Task goal >>
Render the data from the line that has "Sort by Number" through the line that has "[1052, 124]", both included, as a Markdown table with the columns Row and Line. Number each row, and skip any blank lines.

[Begin Provided records]

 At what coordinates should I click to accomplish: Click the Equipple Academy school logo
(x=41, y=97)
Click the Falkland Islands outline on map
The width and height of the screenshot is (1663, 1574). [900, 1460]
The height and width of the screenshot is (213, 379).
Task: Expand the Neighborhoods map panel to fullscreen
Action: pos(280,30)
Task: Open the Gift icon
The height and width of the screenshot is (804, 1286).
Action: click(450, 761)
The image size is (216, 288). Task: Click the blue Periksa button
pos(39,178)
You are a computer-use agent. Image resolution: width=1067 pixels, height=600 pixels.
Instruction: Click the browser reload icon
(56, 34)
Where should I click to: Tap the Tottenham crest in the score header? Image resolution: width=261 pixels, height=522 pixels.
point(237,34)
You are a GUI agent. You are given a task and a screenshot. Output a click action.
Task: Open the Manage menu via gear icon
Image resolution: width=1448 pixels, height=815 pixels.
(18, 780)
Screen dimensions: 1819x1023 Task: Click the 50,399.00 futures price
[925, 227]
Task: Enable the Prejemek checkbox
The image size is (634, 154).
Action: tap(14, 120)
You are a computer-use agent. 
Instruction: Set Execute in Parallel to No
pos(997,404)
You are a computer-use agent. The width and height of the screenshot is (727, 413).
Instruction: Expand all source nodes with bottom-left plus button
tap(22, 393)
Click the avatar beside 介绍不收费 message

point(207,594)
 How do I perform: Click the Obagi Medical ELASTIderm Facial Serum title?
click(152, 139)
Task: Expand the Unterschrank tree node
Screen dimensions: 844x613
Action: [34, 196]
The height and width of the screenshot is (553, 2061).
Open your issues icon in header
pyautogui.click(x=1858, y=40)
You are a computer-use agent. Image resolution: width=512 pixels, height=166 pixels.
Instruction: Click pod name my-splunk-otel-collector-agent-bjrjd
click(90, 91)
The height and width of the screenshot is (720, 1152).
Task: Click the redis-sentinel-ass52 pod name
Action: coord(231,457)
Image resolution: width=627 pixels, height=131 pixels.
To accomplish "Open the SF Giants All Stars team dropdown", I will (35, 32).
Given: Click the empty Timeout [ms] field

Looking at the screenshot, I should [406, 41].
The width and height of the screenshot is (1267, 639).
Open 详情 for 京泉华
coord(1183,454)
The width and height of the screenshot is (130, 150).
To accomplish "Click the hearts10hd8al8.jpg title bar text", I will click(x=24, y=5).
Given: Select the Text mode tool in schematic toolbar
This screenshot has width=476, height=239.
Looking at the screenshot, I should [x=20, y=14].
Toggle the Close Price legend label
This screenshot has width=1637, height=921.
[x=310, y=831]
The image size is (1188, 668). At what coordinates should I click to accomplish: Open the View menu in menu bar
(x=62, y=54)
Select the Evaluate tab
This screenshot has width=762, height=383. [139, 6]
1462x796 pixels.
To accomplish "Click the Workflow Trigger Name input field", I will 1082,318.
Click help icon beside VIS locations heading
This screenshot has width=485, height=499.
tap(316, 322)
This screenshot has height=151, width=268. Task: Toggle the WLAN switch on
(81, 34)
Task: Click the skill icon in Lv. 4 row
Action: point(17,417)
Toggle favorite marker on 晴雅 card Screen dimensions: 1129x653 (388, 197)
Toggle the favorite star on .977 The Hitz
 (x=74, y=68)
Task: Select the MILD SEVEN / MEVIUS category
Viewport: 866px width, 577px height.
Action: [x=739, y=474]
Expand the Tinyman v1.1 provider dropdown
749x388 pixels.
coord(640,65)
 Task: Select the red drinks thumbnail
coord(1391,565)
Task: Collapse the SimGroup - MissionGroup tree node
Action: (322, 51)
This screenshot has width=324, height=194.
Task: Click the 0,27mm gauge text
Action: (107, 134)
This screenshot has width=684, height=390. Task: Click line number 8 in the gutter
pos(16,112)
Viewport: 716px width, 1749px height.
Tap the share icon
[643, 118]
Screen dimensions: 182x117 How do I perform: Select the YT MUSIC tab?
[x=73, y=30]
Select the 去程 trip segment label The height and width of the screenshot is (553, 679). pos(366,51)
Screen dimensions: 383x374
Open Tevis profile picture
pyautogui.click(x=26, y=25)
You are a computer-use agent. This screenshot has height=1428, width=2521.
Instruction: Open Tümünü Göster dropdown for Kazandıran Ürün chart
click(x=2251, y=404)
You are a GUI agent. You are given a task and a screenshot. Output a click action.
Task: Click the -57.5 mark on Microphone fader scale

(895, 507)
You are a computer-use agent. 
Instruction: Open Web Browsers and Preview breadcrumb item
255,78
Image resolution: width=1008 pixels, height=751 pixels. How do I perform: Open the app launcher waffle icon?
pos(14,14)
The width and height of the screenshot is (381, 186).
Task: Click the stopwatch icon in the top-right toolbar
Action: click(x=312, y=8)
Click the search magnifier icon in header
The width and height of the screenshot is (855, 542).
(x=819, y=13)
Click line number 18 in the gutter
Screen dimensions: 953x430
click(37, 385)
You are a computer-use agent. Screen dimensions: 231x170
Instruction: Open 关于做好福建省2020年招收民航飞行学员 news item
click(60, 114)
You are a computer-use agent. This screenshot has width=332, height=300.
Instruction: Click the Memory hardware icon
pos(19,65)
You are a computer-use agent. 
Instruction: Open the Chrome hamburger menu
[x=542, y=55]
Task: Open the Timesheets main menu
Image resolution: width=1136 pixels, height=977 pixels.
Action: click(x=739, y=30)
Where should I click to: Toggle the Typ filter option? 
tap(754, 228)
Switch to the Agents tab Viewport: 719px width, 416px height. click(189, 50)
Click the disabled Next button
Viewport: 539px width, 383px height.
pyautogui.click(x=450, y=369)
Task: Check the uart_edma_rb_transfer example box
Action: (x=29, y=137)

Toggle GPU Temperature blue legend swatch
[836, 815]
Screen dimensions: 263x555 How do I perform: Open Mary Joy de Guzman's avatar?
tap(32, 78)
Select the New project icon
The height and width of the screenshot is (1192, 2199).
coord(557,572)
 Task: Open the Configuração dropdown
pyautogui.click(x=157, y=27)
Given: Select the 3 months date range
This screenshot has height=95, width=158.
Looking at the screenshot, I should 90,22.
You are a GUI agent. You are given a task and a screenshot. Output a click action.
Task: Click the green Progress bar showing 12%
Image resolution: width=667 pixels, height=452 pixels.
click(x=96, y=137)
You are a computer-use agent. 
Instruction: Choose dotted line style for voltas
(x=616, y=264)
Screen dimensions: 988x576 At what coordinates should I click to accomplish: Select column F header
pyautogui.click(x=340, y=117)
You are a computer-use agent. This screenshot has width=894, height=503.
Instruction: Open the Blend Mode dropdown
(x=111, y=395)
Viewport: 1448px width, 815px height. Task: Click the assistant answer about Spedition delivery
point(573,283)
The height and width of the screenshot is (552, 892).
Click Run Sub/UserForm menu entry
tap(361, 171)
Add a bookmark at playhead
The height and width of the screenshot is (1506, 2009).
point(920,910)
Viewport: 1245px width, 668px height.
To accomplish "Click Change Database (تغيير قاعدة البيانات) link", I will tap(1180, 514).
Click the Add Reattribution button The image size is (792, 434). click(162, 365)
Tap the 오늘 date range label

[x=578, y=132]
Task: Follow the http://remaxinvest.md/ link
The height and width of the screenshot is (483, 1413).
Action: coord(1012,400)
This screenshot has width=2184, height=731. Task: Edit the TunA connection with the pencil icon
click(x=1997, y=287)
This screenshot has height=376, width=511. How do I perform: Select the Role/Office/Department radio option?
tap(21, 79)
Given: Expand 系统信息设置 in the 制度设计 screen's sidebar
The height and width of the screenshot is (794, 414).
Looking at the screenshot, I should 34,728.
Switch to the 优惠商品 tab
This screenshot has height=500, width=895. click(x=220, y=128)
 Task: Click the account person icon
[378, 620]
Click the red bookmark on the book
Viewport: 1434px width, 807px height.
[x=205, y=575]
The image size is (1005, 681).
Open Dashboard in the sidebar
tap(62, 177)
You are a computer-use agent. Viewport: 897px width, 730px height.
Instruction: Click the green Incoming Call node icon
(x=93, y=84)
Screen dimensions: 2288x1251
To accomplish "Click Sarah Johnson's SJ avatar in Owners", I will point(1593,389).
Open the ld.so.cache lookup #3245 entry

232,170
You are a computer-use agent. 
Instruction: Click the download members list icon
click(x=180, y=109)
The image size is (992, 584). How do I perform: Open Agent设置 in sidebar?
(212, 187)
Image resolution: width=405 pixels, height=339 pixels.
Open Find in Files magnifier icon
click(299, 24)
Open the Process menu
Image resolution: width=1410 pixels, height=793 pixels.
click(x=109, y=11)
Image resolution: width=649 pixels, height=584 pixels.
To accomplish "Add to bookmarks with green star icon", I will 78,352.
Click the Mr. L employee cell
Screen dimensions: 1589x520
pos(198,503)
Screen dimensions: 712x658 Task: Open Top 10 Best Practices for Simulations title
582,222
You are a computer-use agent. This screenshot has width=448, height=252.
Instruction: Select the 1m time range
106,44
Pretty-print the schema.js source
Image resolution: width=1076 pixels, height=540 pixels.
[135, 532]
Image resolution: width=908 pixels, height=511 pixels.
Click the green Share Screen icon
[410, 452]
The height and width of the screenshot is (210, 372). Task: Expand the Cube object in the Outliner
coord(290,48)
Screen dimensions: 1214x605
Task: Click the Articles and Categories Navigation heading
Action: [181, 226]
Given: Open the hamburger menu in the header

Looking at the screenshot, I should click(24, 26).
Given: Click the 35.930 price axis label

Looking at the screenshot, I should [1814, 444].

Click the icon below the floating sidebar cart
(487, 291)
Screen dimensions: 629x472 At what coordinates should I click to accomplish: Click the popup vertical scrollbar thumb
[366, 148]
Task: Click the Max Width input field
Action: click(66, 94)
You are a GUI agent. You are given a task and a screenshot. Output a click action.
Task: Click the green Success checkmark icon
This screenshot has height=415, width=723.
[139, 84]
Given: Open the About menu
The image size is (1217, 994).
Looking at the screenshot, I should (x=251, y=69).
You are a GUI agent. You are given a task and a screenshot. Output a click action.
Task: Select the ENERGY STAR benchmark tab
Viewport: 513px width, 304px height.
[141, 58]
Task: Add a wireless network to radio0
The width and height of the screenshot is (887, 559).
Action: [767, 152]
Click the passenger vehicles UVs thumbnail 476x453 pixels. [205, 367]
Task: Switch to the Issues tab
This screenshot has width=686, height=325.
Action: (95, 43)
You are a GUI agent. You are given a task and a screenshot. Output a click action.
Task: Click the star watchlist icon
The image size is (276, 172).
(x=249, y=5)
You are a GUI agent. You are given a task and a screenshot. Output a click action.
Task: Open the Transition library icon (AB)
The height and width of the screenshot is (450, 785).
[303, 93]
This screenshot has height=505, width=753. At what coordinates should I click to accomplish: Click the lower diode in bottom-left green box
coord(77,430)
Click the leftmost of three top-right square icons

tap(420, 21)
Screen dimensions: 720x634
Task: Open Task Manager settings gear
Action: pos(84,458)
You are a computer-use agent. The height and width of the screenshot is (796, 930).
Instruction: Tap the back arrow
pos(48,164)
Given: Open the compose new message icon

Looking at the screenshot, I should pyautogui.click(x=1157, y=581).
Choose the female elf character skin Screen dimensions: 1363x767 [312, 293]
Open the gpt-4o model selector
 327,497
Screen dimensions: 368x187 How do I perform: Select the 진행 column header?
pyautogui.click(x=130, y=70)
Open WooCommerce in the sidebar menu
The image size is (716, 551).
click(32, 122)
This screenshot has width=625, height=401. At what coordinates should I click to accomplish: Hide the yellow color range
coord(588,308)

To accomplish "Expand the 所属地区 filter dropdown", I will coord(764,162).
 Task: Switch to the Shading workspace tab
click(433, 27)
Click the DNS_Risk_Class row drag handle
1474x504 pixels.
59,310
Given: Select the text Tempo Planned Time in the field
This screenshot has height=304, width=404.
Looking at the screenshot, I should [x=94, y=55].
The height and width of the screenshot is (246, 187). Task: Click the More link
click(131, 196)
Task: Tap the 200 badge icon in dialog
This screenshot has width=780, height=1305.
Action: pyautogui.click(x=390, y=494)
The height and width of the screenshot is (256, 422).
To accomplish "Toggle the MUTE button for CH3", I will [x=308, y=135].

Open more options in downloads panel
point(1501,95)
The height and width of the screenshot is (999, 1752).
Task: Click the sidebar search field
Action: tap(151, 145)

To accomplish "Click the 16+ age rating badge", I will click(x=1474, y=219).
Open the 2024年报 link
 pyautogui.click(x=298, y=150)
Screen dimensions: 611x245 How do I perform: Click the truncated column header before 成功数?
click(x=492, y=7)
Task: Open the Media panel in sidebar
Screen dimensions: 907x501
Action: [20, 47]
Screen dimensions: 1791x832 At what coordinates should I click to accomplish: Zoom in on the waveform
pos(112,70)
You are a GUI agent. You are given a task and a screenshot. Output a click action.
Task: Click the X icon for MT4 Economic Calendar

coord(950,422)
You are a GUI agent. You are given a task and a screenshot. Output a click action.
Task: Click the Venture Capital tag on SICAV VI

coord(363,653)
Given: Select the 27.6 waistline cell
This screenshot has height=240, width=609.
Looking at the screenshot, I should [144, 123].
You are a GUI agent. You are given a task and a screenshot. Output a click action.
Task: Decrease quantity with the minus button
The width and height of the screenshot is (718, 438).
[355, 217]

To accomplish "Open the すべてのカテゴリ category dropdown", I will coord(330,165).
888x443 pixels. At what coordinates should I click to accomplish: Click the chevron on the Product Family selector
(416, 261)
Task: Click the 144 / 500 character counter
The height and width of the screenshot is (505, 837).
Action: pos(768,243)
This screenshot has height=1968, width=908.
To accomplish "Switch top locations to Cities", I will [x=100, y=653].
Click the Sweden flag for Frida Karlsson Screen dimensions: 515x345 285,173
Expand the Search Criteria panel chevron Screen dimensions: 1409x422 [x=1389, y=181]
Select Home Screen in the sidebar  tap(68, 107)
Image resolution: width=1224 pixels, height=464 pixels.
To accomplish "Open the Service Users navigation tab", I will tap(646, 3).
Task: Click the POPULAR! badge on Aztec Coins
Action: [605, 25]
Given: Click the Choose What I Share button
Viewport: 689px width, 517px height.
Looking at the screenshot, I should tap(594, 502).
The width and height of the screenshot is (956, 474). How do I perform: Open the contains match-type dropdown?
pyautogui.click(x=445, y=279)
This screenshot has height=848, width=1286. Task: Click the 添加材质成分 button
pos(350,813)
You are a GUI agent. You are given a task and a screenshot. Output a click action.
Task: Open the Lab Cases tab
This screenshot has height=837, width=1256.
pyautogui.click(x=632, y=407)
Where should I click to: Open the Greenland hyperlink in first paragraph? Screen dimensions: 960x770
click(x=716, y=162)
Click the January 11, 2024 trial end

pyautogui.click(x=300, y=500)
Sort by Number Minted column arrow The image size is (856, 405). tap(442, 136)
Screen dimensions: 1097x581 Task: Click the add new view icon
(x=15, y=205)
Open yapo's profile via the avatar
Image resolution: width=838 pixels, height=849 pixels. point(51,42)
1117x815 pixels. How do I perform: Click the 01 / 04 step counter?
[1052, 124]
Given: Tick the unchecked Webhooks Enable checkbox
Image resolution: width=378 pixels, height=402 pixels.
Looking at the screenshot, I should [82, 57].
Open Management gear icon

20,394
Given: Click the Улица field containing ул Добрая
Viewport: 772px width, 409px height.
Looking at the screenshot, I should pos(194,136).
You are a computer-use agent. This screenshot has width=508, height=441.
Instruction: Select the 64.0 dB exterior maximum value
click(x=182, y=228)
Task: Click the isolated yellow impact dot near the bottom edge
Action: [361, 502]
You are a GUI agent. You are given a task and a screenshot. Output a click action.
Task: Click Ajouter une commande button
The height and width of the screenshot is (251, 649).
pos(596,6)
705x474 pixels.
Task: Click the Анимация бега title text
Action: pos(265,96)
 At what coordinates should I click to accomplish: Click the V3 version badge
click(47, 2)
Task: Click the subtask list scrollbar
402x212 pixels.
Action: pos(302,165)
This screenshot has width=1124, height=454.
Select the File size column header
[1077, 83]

[End Provided records]

Answer for the task >>
| Row | Line |
|---|---|
| 1 | Sort by Number Minted column arrow The image size is (856, 405). tap(442, 136) |
| 2 | Screen dimensions: 1097x581 Task: Click the add new view icon |
| 3 | (x=15, y=205) |
| 4 | Open yapo's profile via the avatar |
| 5 | Image resolution: width=838 pixels, height=849 pixels. point(51,42) |
| 6 | 1117x815 pixels. How do I perform: Click the 01 / 04 step counter? |
| 7 | [1052, 124] |